• **TASK DETAILS**
Copy every one of the records below, word for word, keeping each line unchanged.

□ □ □ □ □ □ □

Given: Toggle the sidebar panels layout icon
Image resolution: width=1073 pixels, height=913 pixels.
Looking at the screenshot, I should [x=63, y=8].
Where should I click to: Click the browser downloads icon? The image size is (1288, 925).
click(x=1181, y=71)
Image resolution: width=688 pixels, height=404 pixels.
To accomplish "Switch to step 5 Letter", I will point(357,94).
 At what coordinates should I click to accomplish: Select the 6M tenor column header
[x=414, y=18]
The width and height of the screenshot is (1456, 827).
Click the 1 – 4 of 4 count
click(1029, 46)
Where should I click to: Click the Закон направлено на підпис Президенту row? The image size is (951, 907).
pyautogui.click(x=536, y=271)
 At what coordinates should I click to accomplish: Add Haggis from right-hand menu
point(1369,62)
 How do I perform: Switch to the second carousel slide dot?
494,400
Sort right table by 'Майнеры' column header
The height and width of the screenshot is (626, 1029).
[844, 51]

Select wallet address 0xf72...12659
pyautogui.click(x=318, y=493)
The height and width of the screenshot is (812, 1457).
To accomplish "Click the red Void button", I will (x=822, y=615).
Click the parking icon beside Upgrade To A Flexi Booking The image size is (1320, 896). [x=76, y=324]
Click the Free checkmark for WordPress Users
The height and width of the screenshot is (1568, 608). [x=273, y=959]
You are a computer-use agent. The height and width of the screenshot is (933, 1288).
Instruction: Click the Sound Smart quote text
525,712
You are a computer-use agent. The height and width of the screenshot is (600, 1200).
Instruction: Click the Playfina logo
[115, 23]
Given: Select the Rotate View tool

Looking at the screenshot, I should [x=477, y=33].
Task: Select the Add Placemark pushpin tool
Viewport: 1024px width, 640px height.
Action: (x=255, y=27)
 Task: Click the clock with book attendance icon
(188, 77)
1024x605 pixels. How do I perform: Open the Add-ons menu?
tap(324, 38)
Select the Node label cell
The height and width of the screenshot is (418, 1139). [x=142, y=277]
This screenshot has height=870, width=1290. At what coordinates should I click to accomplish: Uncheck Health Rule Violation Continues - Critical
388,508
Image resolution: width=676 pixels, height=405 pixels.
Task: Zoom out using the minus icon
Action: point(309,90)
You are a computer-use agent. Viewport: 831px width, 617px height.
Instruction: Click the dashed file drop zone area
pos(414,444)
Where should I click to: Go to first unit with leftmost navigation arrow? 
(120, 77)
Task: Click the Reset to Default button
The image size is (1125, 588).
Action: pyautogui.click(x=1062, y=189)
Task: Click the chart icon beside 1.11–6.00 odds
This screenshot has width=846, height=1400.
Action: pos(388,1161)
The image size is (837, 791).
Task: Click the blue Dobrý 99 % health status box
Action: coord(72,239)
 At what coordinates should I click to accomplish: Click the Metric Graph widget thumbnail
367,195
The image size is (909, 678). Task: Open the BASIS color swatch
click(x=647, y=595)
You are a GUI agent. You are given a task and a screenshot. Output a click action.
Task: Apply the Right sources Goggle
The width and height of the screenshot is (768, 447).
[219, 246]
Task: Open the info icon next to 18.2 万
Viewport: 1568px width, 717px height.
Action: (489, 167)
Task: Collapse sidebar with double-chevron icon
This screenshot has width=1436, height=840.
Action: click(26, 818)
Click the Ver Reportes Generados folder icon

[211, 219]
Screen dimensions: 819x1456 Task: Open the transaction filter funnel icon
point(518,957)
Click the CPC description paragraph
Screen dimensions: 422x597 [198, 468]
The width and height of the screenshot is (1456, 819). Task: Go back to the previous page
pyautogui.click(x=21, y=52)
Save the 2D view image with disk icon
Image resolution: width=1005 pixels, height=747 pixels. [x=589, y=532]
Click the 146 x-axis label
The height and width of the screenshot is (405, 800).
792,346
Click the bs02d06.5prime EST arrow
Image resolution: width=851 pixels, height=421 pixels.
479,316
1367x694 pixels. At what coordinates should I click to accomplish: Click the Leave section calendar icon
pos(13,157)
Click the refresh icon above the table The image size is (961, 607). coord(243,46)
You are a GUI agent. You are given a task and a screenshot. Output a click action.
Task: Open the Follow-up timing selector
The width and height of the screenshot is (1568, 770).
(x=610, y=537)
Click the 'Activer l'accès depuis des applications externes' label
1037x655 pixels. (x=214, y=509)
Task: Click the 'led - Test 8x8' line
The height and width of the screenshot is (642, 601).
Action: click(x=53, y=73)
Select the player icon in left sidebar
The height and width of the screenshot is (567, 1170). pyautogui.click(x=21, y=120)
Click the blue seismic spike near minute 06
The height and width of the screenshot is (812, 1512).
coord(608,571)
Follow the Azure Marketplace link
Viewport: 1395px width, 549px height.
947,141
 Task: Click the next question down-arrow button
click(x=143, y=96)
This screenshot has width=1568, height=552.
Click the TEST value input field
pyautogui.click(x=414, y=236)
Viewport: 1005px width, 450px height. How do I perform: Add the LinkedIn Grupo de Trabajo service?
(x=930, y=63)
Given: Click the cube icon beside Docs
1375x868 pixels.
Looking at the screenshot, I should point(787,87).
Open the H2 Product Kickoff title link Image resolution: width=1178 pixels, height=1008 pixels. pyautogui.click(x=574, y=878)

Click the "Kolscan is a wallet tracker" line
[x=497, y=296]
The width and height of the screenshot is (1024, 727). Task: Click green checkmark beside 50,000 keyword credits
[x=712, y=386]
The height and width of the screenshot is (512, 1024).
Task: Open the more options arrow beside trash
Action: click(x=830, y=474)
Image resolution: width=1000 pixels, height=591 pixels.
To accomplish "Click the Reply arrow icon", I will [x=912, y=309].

□ □ □ □ □ □ □

• **RESULT FOR THIS TASK**
Given: Toggle the sidebar panels layout icon
Image resolution: width=1073 pixels, height=913 pixels.
Looking at the screenshot, I should [x=63, y=8].
Where should I click to: Click the browser downloads icon? The image size is (1288, 925).
click(x=1181, y=71)
Image resolution: width=688 pixels, height=404 pixels.
To accomplish "Switch to step 5 Letter", I will point(357,94).
 At what coordinates should I click to accomplish: Select the 6M tenor column header
[x=414, y=18]
The width and height of the screenshot is (1456, 827).
Click the 1 – 4 of 4 count
click(1029, 46)
Where should I click to: Click the Закон направлено на підпис Президенту row? The image size is (951, 907).
pyautogui.click(x=536, y=271)
 At what coordinates should I click to accomplish: Add Haggis from right-hand menu
point(1369,62)
 How do I perform: Switch to the second carousel slide dot?
494,400
Sort right table by 'Майнеры' column header
The height and width of the screenshot is (626, 1029).
[844, 51]

Select wallet address 0xf72...12659
pyautogui.click(x=318, y=493)
The height and width of the screenshot is (812, 1457).
To accomplish "Click the red Void button", I will (x=822, y=615).
Click the parking icon beside Upgrade To A Flexi Booking The image size is (1320, 896). [x=76, y=324]
Click the Free checkmark for WordPress Users
The height and width of the screenshot is (1568, 608). [x=273, y=959]
You are a computer-use agent. The height and width of the screenshot is (933, 1288).
Instruction: Click the Sound Smart quote text
525,712
You are a computer-use agent. The height and width of the screenshot is (600, 1200).
Instruction: Click the Playfina logo
[115, 23]
Given: Select the Rotate View tool

Looking at the screenshot, I should [x=477, y=33].
Task: Select the Add Placemark pushpin tool
Viewport: 1024px width, 640px height.
Action: (x=255, y=27)
 Task: Click the clock with book attendance icon
(188, 77)
1024x605 pixels. How do I perform: Open the Add-ons menu?
tap(324, 38)
Select the Node label cell
The height and width of the screenshot is (418, 1139). [x=142, y=277]
This screenshot has height=870, width=1290. At what coordinates should I click to accomplish: Uncheck Health Rule Violation Continues - Critical
388,508
Image resolution: width=676 pixels, height=405 pixels.
Task: Zoom out using the minus icon
Action: point(309,90)
You are a computer-use agent. Viewport: 831px width, 617px height.
Instruction: Click the dashed file drop zone area
pos(414,444)
Where should I click to: Go to first unit with leftmost navigation arrow? 
(120, 77)
Task: Click the Reset to Default button
The image size is (1125, 588).
Action: pyautogui.click(x=1062, y=189)
Task: Click the chart icon beside 1.11–6.00 odds
This screenshot has width=846, height=1400.
Action: pos(388,1161)
The image size is (837, 791).
Task: Click the blue Dobrý 99 % health status box
Action: coord(72,239)
 At what coordinates should I click to accomplish: Click the Metric Graph widget thumbnail
367,195
The image size is (909, 678). Task: Open the BASIS color swatch
click(x=647, y=595)
You are a GUI agent. You are given a task and a screenshot. Output a click action.
Task: Apply the Right sources Goggle
The width and height of the screenshot is (768, 447).
[219, 246]
Task: Open the info icon next to 18.2 万
Viewport: 1568px width, 717px height.
Action: (489, 167)
Task: Collapse sidebar with double-chevron icon
This screenshot has width=1436, height=840.
Action: click(26, 818)
Click the Ver Reportes Generados folder icon

[211, 219]
Screen dimensions: 819x1456 Task: Open the transaction filter funnel icon
point(518,957)
Click the CPC description paragraph
Screen dimensions: 422x597 [198, 468]
The width and height of the screenshot is (1456, 819). Task: Go back to the previous page
pyautogui.click(x=21, y=52)
Save the 2D view image with disk icon
Image resolution: width=1005 pixels, height=747 pixels. [x=589, y=532]
Click the 146 x-axis label
The height and width of the screenshot is (405, 800).
792,346
Click the bs02d06.5prime EST arrow
Image resolution: width=851 pixels, height=421 pixels.
479,316
1367x694 pixels. At what coordinates should I click to accomplish: Click the Leave section calendar icon
pos(13,157)
Click the refresh icon above the table The image size is (961, 607). coord(243,46)
You are a GUI agent. You are given a task and a screenshot. Output a click action.
Task: Open the Follow-up timing selector
The width and height of the screenshot is (1568, 770).
(x=610, y=537)
Click the 'Activer l'accès depuis des applications externes' label
1037x655 pixels. (x=214, y=509)
Task: Click the 'led - Test 8x8' line
The height and width of the screenshot is (642, 601).
Action: click(x=53, y=73)
Select the player icon in left sidebar
The height and width of the screenshot is (567, 1170). pyautogui.click(x=21, y=120)
Click the blue seismic spike near minute 06
The height and width of the screenshot is (812, 1512).
coord(608,571)
Follow the Azure Marketplace link
Viewport: 1395px width, 549px height.
947,141
 Task: Click the next question down-arrow button
click(x=143, y=96)
This screenshot has width=1568, height=552.
Click the TEST value input field
pyautogui.click(x=414, y=236)
Viewport: 1005px width, 450px height. How do I perform: Add the LinkedIn Grupo de Trabajo service?
(x=930, y=63)
Given: Click the cube icon beside Docs
1375x868 pixels.
Looking at the screenshot, I should point(787,87).
Open the H2 Product Kickoff title link Image resolution: width=1178 pixels, height=1008 pixels. pyautogui.click(x=574, y=878)

Click the "Kolscan is a wallet tracker" line
[x=497, y=296]
The width and height of the screenshot is (1024, 727). Task: Click green checkmark beside 50,000 keyword credits
[x=712, y=386]
The height and width of the screenshot is (512, 1024).
Task: Open the more options arrow beside trash
Action: click(x=830, y=474)
Image resolution: width=1000 pixels, height=591 pixels.
To accomplish "Click the Reply arrow icon", I will [x=912, y=309].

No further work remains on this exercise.